Please tally every line in the listing below where the word "sidebar" appears, then give the number and nothing more.

────

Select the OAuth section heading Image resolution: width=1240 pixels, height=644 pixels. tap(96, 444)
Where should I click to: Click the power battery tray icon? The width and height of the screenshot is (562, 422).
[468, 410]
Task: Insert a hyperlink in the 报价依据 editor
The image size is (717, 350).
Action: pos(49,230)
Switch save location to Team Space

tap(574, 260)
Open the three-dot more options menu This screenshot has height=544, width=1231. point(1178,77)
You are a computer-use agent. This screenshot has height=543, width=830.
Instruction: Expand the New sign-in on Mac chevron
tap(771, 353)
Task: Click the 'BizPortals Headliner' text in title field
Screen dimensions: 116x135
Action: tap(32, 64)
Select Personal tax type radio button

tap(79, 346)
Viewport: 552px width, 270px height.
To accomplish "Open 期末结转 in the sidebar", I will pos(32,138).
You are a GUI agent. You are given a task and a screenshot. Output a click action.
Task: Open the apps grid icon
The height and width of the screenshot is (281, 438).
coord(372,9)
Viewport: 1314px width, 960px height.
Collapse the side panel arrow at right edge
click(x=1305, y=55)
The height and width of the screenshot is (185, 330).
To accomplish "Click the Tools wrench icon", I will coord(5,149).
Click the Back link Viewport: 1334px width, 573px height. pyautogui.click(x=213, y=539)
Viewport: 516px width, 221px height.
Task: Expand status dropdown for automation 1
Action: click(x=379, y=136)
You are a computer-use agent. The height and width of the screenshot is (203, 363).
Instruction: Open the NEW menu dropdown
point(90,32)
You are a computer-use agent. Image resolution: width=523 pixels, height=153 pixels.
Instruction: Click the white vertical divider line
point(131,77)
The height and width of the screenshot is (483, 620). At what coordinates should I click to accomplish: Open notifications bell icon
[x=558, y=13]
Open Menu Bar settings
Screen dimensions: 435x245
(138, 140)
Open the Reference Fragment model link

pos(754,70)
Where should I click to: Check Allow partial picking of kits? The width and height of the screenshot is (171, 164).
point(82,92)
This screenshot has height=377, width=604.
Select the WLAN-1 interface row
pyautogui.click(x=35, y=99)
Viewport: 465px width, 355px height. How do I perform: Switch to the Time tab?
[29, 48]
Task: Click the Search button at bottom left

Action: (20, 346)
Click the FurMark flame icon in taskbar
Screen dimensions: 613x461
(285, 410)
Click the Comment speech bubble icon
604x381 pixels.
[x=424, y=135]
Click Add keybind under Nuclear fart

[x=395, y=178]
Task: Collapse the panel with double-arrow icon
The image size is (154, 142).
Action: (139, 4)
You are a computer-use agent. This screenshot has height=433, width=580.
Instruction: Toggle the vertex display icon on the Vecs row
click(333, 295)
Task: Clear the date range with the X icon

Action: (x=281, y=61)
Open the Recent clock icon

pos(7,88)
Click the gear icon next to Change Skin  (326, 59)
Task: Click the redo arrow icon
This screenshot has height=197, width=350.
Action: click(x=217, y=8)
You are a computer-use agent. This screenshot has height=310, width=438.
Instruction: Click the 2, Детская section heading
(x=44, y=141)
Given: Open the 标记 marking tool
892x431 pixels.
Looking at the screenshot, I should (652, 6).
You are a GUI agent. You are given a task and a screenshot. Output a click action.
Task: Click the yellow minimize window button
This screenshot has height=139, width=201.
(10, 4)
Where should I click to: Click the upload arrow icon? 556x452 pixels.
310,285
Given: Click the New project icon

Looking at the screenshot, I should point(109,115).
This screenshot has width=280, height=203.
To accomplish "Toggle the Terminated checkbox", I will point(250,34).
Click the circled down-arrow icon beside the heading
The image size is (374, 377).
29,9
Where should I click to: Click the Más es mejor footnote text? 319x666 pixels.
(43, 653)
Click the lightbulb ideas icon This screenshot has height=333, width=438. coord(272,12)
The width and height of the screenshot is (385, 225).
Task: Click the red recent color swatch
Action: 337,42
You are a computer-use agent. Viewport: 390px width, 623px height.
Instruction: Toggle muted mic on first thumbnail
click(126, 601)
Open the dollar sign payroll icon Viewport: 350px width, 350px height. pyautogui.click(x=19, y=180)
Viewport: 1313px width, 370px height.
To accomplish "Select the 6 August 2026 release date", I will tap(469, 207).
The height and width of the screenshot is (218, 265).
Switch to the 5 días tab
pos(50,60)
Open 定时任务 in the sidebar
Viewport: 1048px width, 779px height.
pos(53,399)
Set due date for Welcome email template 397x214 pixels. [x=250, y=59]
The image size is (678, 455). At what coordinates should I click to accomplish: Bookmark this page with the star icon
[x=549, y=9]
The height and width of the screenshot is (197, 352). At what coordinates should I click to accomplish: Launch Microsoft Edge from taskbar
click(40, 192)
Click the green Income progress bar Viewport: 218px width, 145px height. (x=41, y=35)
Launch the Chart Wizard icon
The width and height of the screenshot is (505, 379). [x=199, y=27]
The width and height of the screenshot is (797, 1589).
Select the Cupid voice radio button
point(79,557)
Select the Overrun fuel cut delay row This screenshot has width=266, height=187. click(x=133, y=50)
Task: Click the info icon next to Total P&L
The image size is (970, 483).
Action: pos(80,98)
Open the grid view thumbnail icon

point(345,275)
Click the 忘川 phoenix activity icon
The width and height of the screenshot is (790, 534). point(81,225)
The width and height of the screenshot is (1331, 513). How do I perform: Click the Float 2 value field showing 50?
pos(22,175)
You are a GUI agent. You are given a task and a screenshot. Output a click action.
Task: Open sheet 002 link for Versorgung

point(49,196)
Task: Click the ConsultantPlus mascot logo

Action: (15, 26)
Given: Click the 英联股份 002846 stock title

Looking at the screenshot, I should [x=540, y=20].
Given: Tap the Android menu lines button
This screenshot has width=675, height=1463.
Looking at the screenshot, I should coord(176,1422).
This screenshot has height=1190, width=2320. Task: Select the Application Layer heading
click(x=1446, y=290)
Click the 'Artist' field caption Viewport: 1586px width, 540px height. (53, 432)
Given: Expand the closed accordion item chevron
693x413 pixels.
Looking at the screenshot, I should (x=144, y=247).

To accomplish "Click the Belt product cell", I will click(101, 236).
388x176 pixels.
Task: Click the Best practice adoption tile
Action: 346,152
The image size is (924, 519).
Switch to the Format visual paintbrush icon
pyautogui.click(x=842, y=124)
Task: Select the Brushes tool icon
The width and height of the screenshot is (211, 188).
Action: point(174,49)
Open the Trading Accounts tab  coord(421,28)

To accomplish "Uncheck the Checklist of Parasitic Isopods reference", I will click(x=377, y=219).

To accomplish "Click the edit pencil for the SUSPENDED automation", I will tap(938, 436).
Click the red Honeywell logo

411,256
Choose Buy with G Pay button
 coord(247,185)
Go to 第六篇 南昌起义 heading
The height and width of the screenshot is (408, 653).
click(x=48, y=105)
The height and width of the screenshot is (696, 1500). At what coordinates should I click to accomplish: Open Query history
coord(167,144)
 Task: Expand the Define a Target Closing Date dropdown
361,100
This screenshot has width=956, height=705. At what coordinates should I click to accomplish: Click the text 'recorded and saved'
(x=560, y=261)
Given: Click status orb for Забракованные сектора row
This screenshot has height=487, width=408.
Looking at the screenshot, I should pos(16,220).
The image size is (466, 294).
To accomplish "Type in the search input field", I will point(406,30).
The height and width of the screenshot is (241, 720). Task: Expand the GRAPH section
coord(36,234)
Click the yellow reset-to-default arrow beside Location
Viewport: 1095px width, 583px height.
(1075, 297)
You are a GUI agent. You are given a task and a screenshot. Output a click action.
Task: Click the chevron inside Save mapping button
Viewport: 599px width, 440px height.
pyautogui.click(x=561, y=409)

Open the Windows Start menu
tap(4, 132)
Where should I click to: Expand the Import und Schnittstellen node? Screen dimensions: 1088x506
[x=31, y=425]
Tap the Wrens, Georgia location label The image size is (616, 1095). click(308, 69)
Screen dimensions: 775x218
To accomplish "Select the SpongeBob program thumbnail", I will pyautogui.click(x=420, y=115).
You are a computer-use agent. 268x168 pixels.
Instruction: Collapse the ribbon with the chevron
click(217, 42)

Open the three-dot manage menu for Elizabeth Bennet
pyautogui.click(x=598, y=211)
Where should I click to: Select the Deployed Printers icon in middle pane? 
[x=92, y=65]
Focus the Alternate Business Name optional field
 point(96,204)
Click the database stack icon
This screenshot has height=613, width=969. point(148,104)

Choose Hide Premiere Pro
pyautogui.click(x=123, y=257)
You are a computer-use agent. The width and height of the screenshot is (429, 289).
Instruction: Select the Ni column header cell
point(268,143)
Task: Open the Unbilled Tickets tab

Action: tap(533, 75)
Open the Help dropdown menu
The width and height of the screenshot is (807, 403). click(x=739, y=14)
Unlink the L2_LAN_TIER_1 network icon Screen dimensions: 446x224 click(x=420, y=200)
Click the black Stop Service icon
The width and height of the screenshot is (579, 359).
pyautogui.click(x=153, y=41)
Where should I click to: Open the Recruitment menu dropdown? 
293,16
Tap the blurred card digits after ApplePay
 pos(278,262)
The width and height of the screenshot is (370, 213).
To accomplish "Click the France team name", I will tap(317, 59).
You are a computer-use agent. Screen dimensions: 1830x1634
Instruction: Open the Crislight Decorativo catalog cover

────

● Exercise answer
2